▶ Exercise prompt:
A word-for-word copy of the listing that follows is required.

• • • •

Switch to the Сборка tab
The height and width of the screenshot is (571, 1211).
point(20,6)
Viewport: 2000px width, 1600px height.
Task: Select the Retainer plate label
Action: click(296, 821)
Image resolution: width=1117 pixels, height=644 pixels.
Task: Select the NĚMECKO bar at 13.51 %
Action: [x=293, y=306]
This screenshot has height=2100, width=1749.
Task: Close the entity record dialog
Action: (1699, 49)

• • • •

▶ The answer:
Switch to the Сборка tab
The height and width of the screenshot is (571, 1211).
point(20,6)
Viewport: 2000px width, 1600px height.
Task: Select the Retainer plate label
Action: click(296, 821)
Image resolution: width=1117 pixels, height=644 pixels.
Task: Select the NĚMECKO bar at 13.51 %
Action: [x=293, y=306]
This screenshot has height=2100, width=1749.
Task: Close the entity record dialog
Action: (1699, 49)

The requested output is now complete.